RUNX1 can mediate the glucose and O-GlcNAc-driven proliferation and migration of human retinal microvascular endothelial cells.

INTRODUCTION

This study aims to determine whether high glucose condition and dynamic O-linked N-acetylglucosamine (O-GlcNAc) modification can promote the proliferation and migration of human retinal microvascular endothelial cells (HRMECs) and whether Runt-related transcription factor 1 (RUNX1) could mediate the glucose and O-GlcNAc-driven proliferation and migration of HRMECs.

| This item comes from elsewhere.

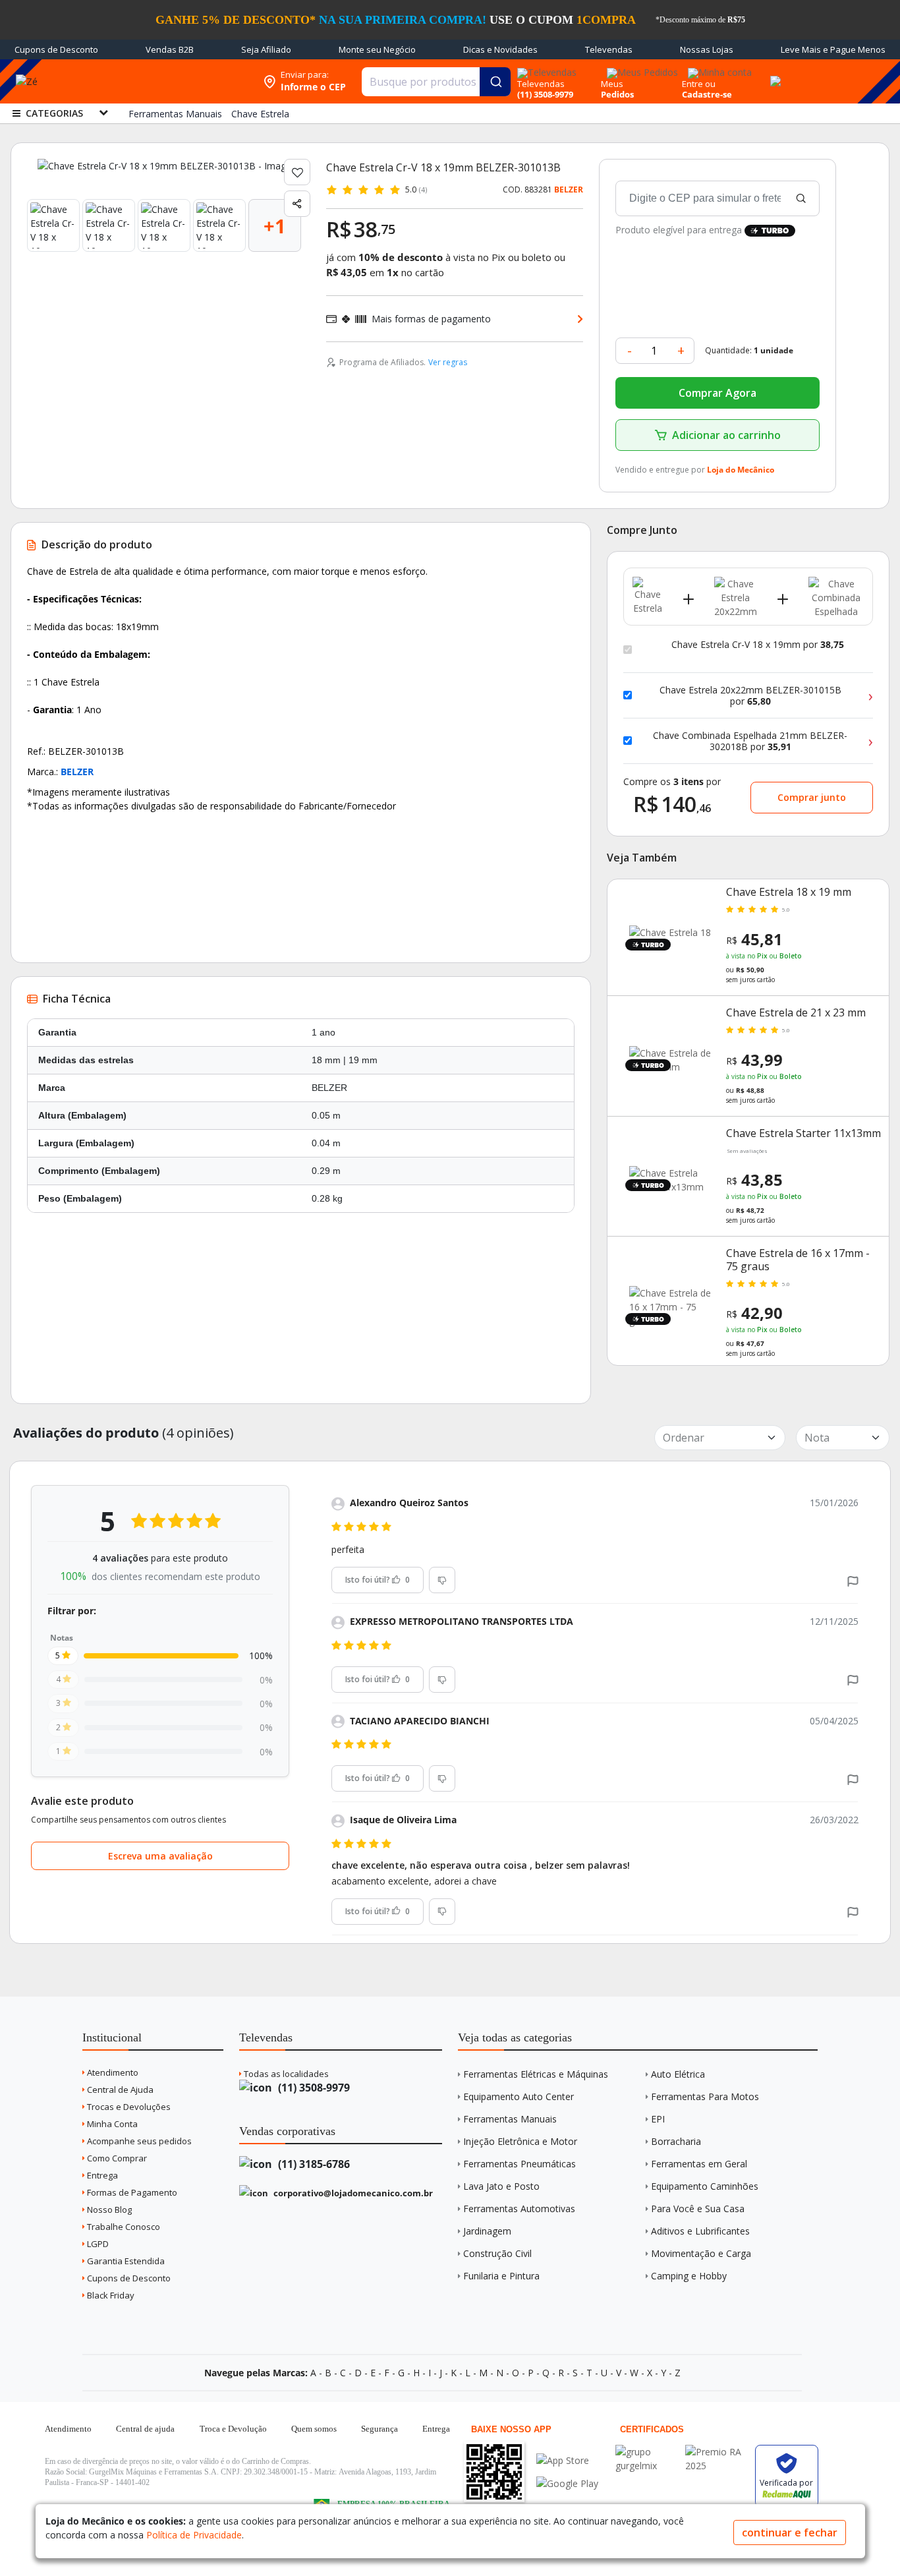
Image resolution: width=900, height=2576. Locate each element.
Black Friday (109, 2295)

RESEARCH DESIGN AND METHODS

Western blot analysis was used to detect the O-GlcNAc modification level and RUNX1 level in cells and retina tissues, cell growth was studied by cell counting kit-8 assay, cell proliferation was detected by immunofluorescence staining. Then, cell migration and tube formation were investigated by scratch-wound assay, Transwell assay, and tube-forming assay. The changes of retinal structure were detected by H&E staining. The O-GlcNAc modification of RUNX1 was detected by immunoprecipitation.

RESULTS

High glucose increases pan-cellular O-GlcNAc modification and the proliferation and migration of HRMECs. Hence, O-GlcNAc modification is critical for the proliferation and migration of HRMECs. RUNX1 mediates the glucose and O-GlcNAc-driven proliferation and migration in HRMECs. RUNX1 can be modified by O-GlcNAc, and that the modification is enhanced in a high glucose environment.

CONCLUSIONS

The present study reveals that high glucose condition directly affects retinal endothelial cells (EC) function, and O-GlcNAc modification is critical for the proliferation and migration of HRMECs, RUNX1 may take part in this mechanism, and maybe the function of RUNX1 is related to its O-GlcNAc modification level, which provides a new perspective for studying the mechanism of RUNX1 in diabetic retinopathy.